I think the budget explanation also explains the pharmco crisis. It takes about a billion and a decade to bring a drug to market, and that's why you see statins, antidepressants and antidiabetics in the pipeline. Meanwhile, antibiotic resistances are going to be a public health crisis, and Chagas disease, sleeping sickness and malaria are major killers in the developing world. A new model is needed here; we don't need to try coroprate sponsorship in space when it's already failing on Earth.

1 comments

> This kind of budget is within reach only of a wealthy nation with stable finances and a stable political system.

The LHC, yes, various probes, no. I read that the beachball Mars lander was $250m. Another Hubble could be built for far less than the original, because it is a known design.

These are well within the abilities of many billionaires and their corporations.

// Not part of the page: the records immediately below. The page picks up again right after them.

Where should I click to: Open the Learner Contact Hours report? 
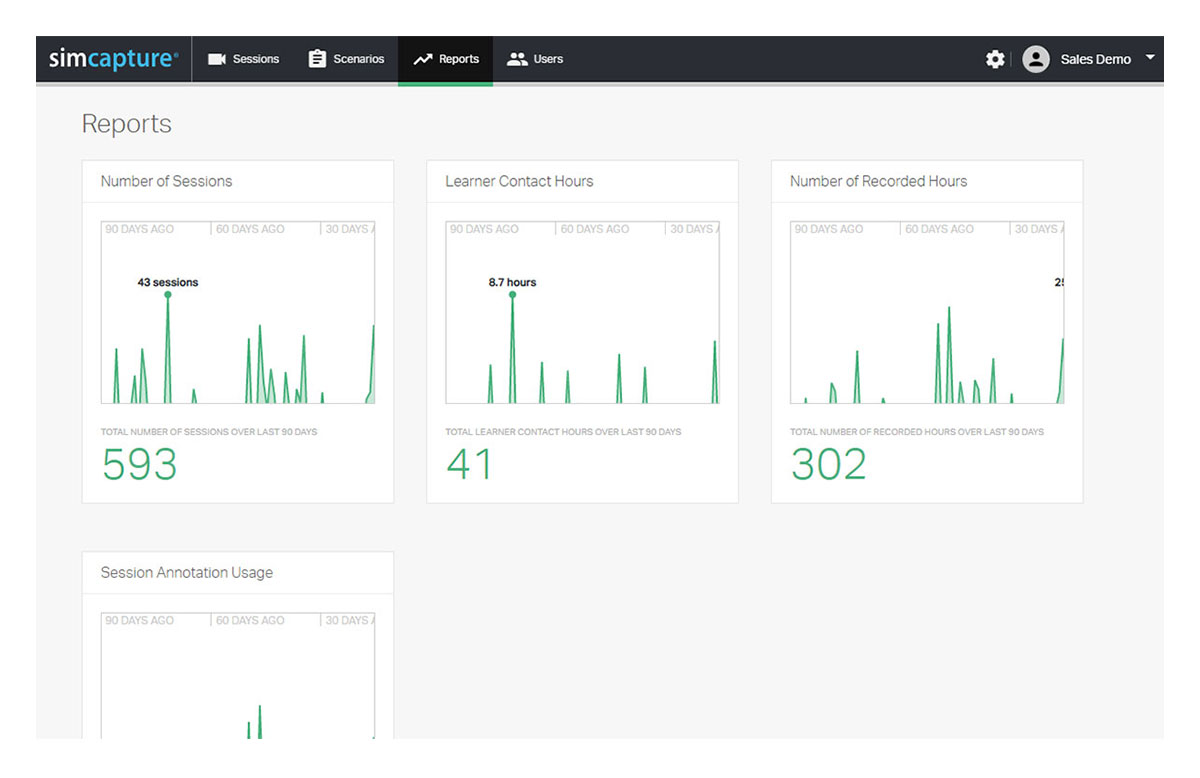[x=519, y=181]
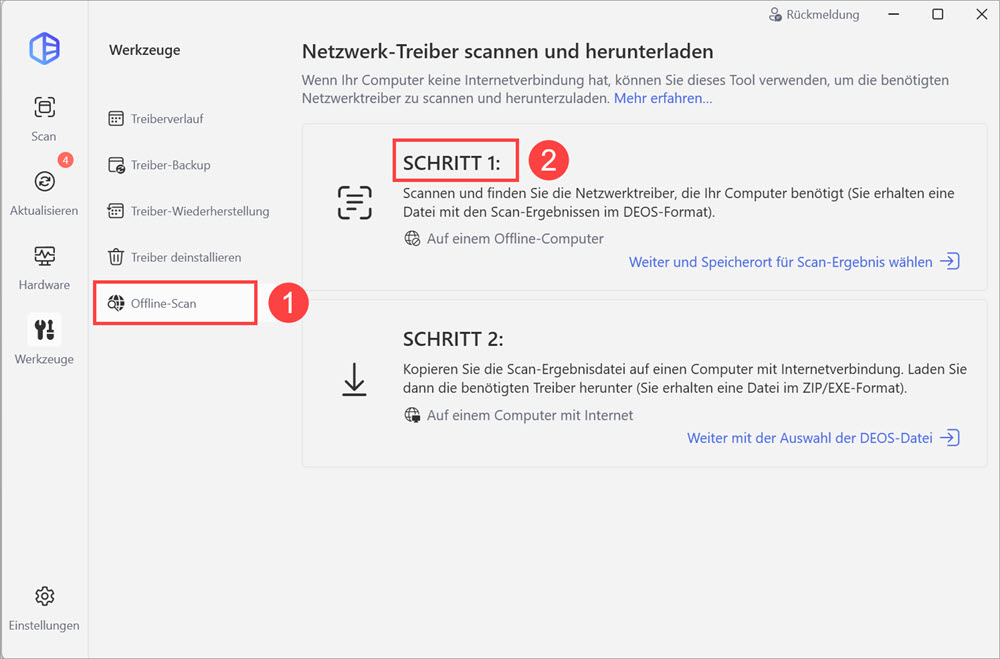The image size is (1000, 659).
Task: Click the Driver Easy logo
Action: [x=45, y=48]
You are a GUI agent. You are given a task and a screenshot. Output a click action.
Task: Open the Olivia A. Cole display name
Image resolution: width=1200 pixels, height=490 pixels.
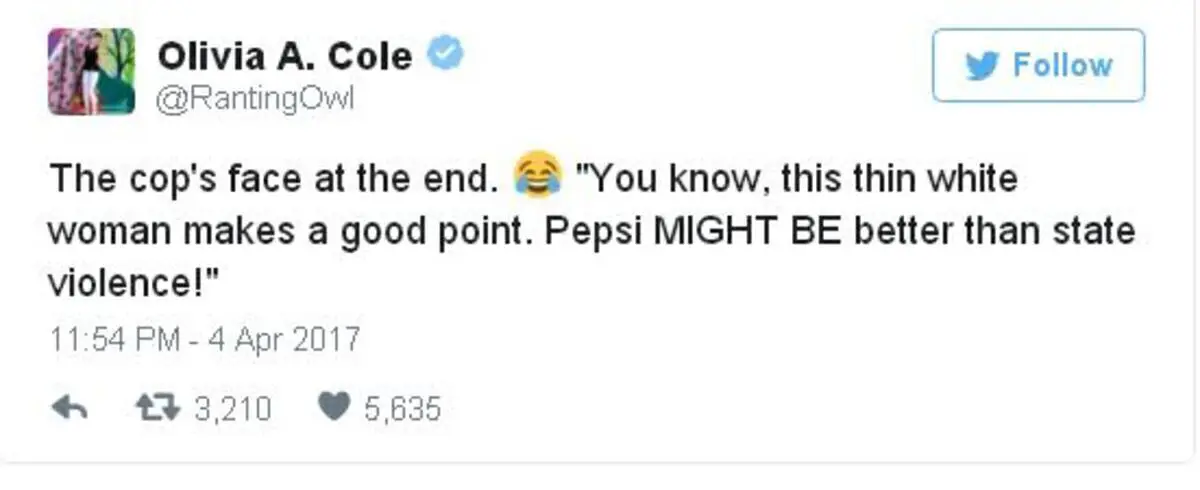point(284,56)
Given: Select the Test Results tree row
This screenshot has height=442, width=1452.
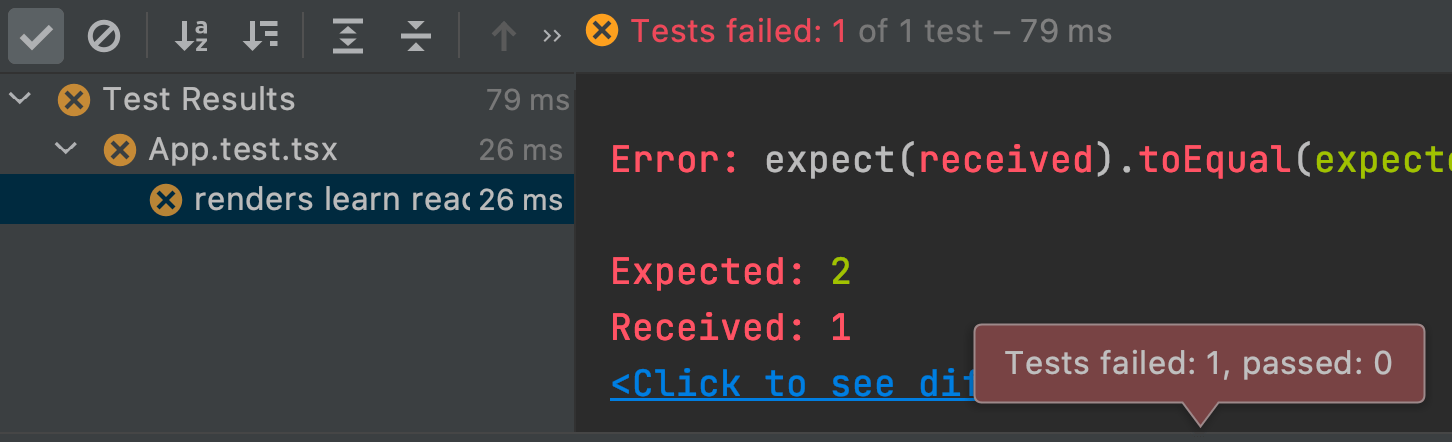Looking at the screenshot, I should 200,100.
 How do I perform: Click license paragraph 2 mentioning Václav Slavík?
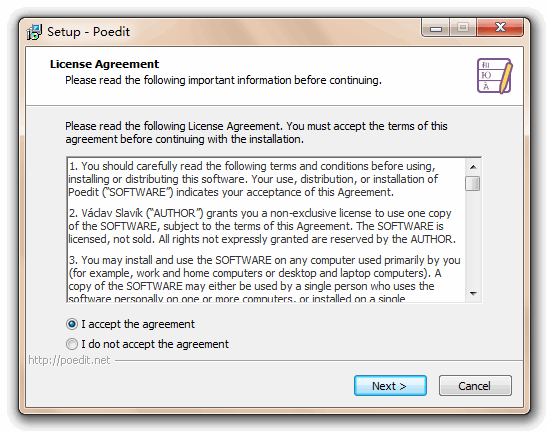(262, 226)
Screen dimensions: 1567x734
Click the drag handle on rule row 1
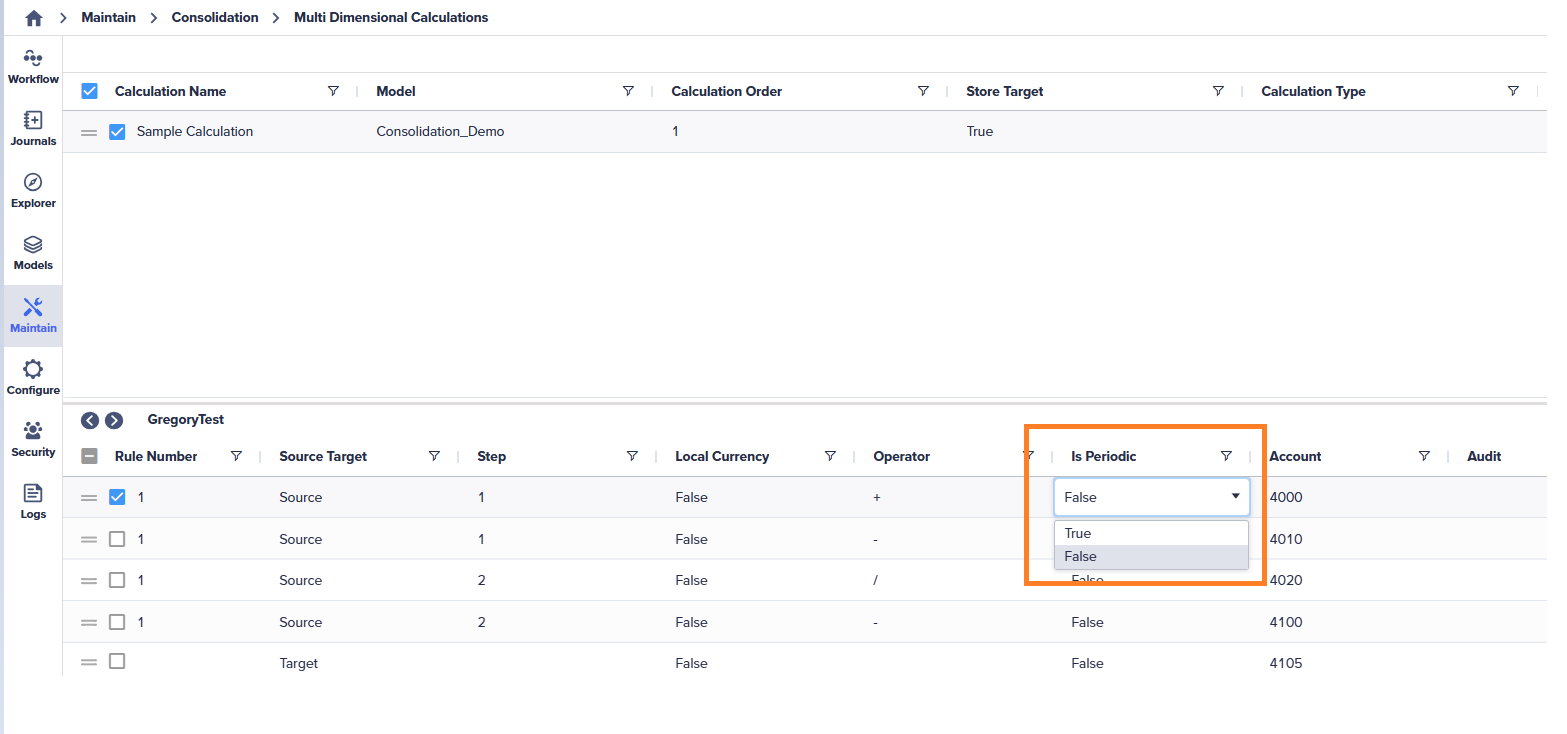89,497
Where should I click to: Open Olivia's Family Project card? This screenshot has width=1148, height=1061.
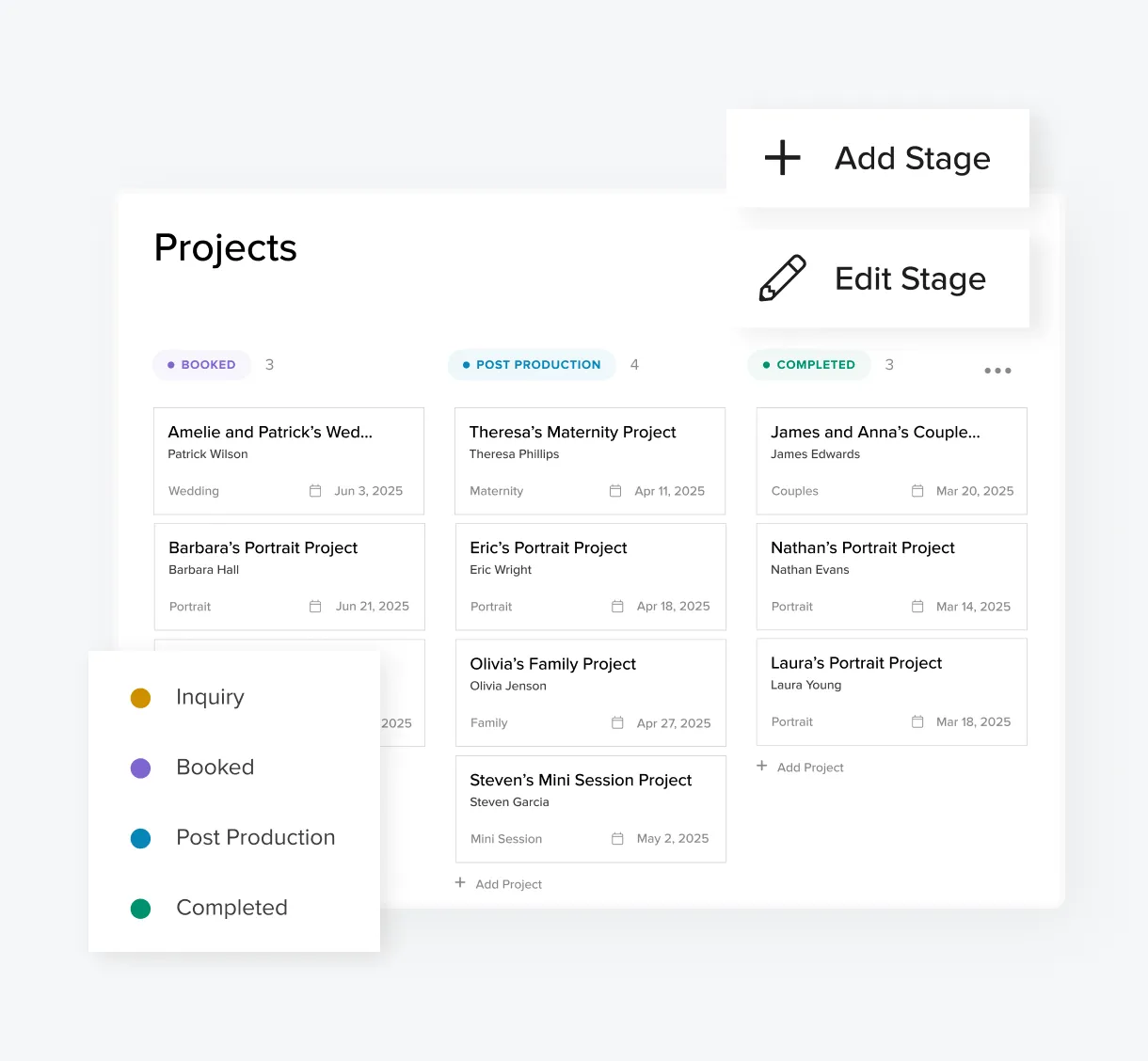tap(590, 692)
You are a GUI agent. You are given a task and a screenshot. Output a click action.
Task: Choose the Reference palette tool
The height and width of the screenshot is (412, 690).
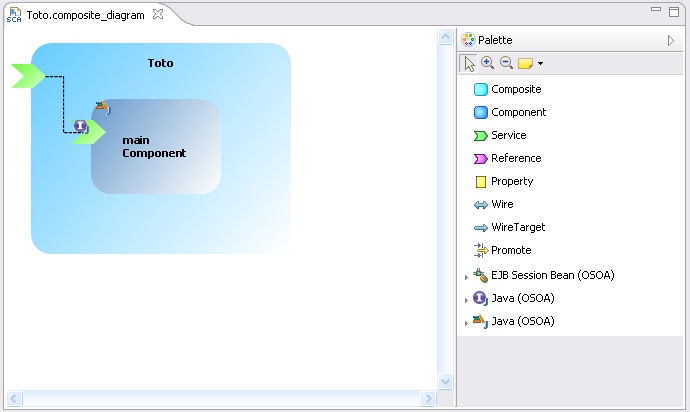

The beachball lander? That must be Mars Pathfinder. Pathfinder was just a technology demonstrator for the Spirit and Opportunity rovers, and the science return was rather thin - about a dozen spectrographic analyses of rocks, half a year's worth of weather data, and a few hundred pretty pictures.

The real mission was Spirit and Opportunity, and those two are a giant success. With USD 900 million the price tag is four times higher, and this is getting out of reach of even the ultrawealthy.

900m is well within the reach of even a decabillionaire. Especially one who wants to be famous.

Consider also the billions thrown around for acquisitions.

And consider that the rovers were on the national news for months. What's that kind of PR worth?